→ **What you should do**: Please return every line of the records below that contains the word "Given".

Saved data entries
>>>>>
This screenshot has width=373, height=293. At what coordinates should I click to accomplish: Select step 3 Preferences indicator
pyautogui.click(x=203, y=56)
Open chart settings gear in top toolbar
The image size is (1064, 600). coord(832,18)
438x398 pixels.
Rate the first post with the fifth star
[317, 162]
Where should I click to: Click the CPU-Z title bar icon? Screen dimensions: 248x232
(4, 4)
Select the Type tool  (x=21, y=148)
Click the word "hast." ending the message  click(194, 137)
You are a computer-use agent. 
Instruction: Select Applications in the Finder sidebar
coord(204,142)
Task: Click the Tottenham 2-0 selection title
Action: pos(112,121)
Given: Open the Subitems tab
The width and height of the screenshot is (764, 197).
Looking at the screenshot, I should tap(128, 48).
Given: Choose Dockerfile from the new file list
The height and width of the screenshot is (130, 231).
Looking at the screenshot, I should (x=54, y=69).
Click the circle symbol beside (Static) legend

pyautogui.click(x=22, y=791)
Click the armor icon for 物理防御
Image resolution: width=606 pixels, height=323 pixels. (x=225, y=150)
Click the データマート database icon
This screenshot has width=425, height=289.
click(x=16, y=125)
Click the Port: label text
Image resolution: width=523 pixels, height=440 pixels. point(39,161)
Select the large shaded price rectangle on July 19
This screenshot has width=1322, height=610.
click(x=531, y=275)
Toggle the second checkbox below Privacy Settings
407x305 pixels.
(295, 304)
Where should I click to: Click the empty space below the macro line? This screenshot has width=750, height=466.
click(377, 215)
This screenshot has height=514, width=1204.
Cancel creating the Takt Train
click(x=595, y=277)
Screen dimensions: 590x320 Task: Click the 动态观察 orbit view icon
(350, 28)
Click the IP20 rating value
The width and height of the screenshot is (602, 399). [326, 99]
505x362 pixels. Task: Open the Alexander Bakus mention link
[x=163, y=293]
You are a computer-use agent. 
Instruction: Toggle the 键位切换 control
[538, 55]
<<<<<
→ **Exercise solution**:
Given: Open the Subitems tab
Given: Choose Dockerfile from the new file list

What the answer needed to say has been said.